\
PRESENT
BINTANG ITU
MEMILIKI NAMA
Brian, Luna, Rio, dan Alya melangkah keluar dari gedung
bioskop dengan tawa yang masih terdengar renyah. Alya terlihat susah payah
menahan tawanya agar tidak meledak. Sementara itu Rio yang kini berjalan di
sampingnya tampak terkekeh di sela-sela komentarnya tentang film bergenre
komedi itu. Sementara Brian dan Luna hanya bisa menggeleng-gelengkan kepala
melihat tingkah dua orang itu. Malam itu mereka memang pergi bersama untuk
menonton film di bioskop. Akhir-akhir ini mereka berempat memang terlihat
semakin dekat dan akrab.
“Alya, jangan keterusan gitu dong ketawanya!” Luna
tampak mulai risih dengan tawa Alya yang masih meletup-letup. “Kasian Rio nanti
disangka boncengin orang gila.”
“Terusin aja ketawanya. Kalian klop kok, orang-orang
nggak bakal protes liat orang gila boncengin orang gila,” Brian menyahut dari
belakang dan sukses mendapat satu pukulan di bahunya dari Rio.

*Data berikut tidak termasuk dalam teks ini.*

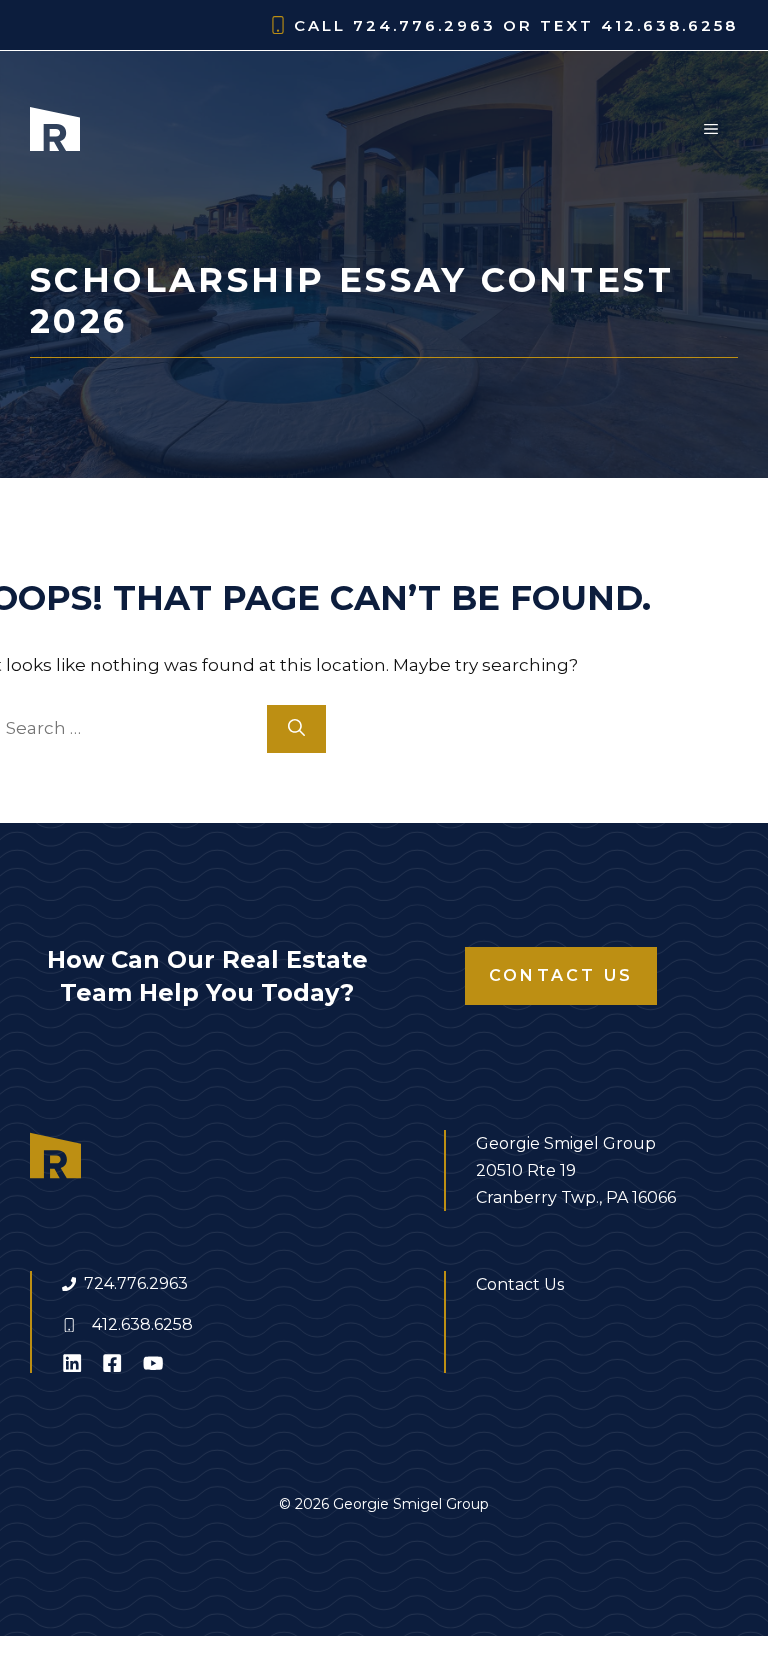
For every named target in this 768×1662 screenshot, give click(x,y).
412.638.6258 (142, 1324)
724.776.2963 (136, 1283)
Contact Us (561, 975)
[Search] (296, 729)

“Sialan lo!” Rio menggerutu diiringi gelak tawa
teman-temannya. “Eh, tapi tunggu deh. Kita jalan berempat gini nanti bisa-bisa
disangka double date lagi!”
“Amiiin!” Celetuk Brian sambil mengangkat kedua
tangannya.
Lalu gelak tawa kembali terdengar dari mereka, kecuali
Luna. Gadis itu tampak diam-diam melirik Brian, entah untuk mencari apa. Dan
saat melihat Brian berhenti berjalan buru-buru dia membuang pandangannya
sebelum Brian menyadari bahwa dia memperhatikannya.
Luna yang agak terkejut itu hanya bisa mengangguk gugup.
“Ehm... Rio, Alya, kalian masih mau gila berdua kan? Gue
sama Luna pulang duluan ya?”
Brian memandang Alya dan Rio bergantian. Mereka
mengangguk serempak sambil mengacungkan ibu jarinya. “Sip!”
“Yuk, Lun!” Brian berujar ringan pada Luna sambil
beranjak dengan menggandeng tangannya.
Luna tersentak namun diikutinya langkah Brian menuju
lapangan parkir. Ada perubahan dalam diri Luna. Langkahnya yang tersendat dan
jantungnya yang tiba-tiba berdebar kencang tampak disembunyikannya dari Brian.
*
Sebuah motor terlihat memasuki halaman rumah besar
berdinding putih di ujung jalan. Brian menghentikan laju motornya itu tepat di
depan pintu rumah Luna. Dia mematikan mesin, lalu Luna tampak turun dan
melangkah masuk.
Seorang wanita tampak membuka pintu. Mama Luna.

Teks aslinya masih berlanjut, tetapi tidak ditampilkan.